**What is expected:** Your response should be every line of the data, written out exactly.

[Collected data]

*** Block opens ***

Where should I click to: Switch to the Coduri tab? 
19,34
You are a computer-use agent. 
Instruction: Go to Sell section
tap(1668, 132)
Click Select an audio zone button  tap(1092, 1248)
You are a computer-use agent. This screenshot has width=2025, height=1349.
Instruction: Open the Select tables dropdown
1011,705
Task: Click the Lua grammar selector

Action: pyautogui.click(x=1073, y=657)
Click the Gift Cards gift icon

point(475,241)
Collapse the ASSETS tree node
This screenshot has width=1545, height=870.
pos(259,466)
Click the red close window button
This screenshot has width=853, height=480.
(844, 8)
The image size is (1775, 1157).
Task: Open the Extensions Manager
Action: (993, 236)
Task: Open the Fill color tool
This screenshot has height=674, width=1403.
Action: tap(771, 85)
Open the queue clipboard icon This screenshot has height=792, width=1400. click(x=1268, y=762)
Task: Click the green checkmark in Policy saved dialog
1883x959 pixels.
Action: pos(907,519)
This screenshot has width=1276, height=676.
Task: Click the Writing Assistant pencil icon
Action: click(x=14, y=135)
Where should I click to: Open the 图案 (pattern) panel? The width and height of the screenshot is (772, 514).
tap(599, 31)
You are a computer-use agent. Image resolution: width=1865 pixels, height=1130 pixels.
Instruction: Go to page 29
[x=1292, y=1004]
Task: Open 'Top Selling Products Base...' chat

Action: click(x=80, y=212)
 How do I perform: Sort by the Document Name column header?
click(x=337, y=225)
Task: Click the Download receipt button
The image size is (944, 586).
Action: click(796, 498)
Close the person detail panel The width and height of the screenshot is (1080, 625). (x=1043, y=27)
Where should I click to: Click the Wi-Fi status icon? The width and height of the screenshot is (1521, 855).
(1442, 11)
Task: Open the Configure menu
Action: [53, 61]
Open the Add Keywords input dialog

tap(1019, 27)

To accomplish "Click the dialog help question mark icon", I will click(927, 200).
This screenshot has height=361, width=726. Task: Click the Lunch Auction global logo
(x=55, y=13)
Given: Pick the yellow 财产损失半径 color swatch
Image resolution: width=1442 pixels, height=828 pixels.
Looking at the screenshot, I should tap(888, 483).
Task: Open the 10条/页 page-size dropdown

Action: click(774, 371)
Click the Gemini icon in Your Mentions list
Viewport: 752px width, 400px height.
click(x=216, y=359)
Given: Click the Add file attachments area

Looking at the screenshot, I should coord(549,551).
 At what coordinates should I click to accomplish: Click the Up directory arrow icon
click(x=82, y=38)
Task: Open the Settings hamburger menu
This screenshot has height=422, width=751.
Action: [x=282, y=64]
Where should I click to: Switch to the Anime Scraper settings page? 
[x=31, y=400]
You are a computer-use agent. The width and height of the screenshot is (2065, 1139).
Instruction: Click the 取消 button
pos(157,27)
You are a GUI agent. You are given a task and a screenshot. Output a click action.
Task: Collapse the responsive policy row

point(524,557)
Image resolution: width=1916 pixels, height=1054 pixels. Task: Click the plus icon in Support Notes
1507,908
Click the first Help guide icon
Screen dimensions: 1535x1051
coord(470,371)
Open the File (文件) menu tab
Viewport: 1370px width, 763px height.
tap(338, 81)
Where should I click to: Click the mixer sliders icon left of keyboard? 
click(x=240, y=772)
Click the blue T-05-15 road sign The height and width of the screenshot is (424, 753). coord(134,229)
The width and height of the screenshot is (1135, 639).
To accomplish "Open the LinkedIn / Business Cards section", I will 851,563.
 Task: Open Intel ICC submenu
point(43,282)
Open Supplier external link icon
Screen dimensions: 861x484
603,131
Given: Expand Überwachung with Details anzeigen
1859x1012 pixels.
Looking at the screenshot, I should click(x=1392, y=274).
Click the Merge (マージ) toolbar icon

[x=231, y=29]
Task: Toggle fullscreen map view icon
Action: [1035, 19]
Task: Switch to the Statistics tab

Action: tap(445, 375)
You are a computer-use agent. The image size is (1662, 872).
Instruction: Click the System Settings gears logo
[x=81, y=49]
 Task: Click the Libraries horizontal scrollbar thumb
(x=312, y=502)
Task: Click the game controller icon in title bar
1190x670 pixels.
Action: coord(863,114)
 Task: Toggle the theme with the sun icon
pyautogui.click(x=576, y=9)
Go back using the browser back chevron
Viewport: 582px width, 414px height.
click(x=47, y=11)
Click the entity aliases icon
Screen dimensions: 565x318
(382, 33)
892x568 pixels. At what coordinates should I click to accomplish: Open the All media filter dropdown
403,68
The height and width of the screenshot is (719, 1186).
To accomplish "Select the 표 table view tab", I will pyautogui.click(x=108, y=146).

*** Block closes ***

**Solution to this problem:**
Where should I click to: Switch to the Coduri tab? 
19,34
You are a computer-use agent. 
Instruction: Go to Sell section
tap(1668, 132)
Click Select an audio zone button  tap(1092, 1248)
You are a computer-use agent. This screenshot has width=2025, height=1349.
Instruction: Open the Select tables dropdown
1011,705
Task: Click the Lua grammar selector

Action: pyautogui.click(x=1073, y=657)
Click the Gift Cards gift icon

point(475,241)
Collapse the ASSETS tree node
This screenshot has width=1545, height=870.
pos(259,466)
Click the red close window button
This screenshot has width=853, height=480.
(844, 8)
The image size is (1775, 1157).
Task: Open the Extensions Manager
Action: (993, 236)
Task: Open the Fill color tool
This screenshot has height=674, width=1403.
Action: tap(771, 85)
Open the queue clipboard icon This screenshot has height=792, width=1400. click(x=1268, y=762)
Task: Click the green checkmark in Policy saved dialog
1883x959 pixels.
Action: pos(907,519)
This screenshot has width=1276, height=676.
Task: Click the Writing Assistant pencil icon
Action: click(x=14, y=135)
Where should I click to: Open the 图案 (pattern) panel? The width and height of the screenshot is (772, 514).
tap(599, 31)
You are a computer-use agent. Image resolution: width=1865 pixels, height=1130 pixels.
Instruction: Go to page 29
[x=1292, y=1004]
Task: Open 'Top Selling Products Base...' chat

Action: click(x=80, y=212)
 How do I perform: Sort by the Document Name column header?
click(x=337, y=225)
Task: Click the Download receipt button
The image size is (944, 586).
Action: click(796, 498)
Close the person detail panel The width and height of the screenshot is (1080, 625). (x=1043, y=27)
Where should I click to: Click the Wi-Fi status icon? The width and height of the screenshot is (1521, 855).
(1442, 11)
Task: Open the Configure menu
Action: [53, 61]
Open the Add Keywords input dialog

tap(1019, 27)

To accomplish "Click the dialog help question mark icon", I will click(927, 200).
This screenshot has height=361, width=726. Task: Click the Lunch Auction global logo
(x=55, y=13)
Given: Pick the yellow 财产损失半径 color swatch
Image resolution: width=1442 pixels, height=828 pixels.
Looking at the screenshot, I should tap(888, 483).
Task: Open the 10条/页 page-size dropdown

Action: click(774, 371)
Click the Gemini icon in Your Mentions list
Viewport: 752px width, 400px height.
click(x=216, y=359)
Given: Click the Add file attachments area

Looking at the screenshot, I should coord(549,551).
 At what coordinates should I click to accomplish: Click the Up directory arrow icon
click(x=82, y=38)
Task: Open the Settings hamburger menu
This screenshot has height=422, width=751.
Action: [x=282, y=64]
Where should I click to: Switch to the Anime Scraper settings page? 
[x=31, y=400]
You are a computer-use agent. The width and height of the screenshot is (2065, 1139).
Instruction: Click the 取消 button
pos(157,27)
You are a GUI agent. You are given a task and a screenshot. Output a click action.
Task: Collapse the responsive policy row

point(524,557)
Image resolution: width=1916 pixels, height=1054 pixels. Task: Click the plus icon in Support Notes
1507,908
Click the first Help guide icon
Screen dimensions: 1535x1051
coord(470,371)
Open the File (文件) menu tab
Viewport: 1370px width, 763px height.
tap(338, 81)
Where should I click to: Click the mixer sliders icon left of keyboard? 
click(x=240, y=772)
Click the blue T-05-15 road sign The height and width of the screenshot is (424, 753). coord(134,229)
The width and height of the screenshot is (1135, 639).
To accomplish "Open the LinkedIn / Business Cards section", I will 851,563.
 Task: Open Intel ICC submenu
point(43,282)
Open Supplier external link icon
Screen dimensions: 861x484
603,131
Given: Expand Überwachung with Details anzeigen
1859x1012 pixels.
Looking at the screenshot, I should click(x=1392, y=274).
Click the Merge (マージ) toolbar icon

[x=231, y=29]
Task: Toggle fullscreen map view icon
Action: [1035, 19]
Task: Switch to the Statistics tab

Action: tap(445, 375)
You are a computer-use agent. The image size is (1662, 872).
Instruction: Click the System Settings gears logo
[x=81, y=49]
 Task: Click the Libraries horizontal scrollbar thumb
(x=312, y=502)
Task: Click the game controller icon in title bar
1190x670 pixels.
Action: coord(863,114)
 Task: Toggle the theme with the sun icon
pyautogui.click(x=576, y=9)
Go back using the browser back chevron
Viewport: 582px width, 414px height.
click(x=47, y=11)
Click the entity aliases icon
Screen dimensions: 565x318
(382, 33)
892x568 pixels. At what coordinates should I click to accomplish: Open the All media filter dropdown
403,68
The height and width of the screenshot is (719, 1186).
To accomplish "Select the 표 table view tab", I will pyautogui.click(x=108, y=146).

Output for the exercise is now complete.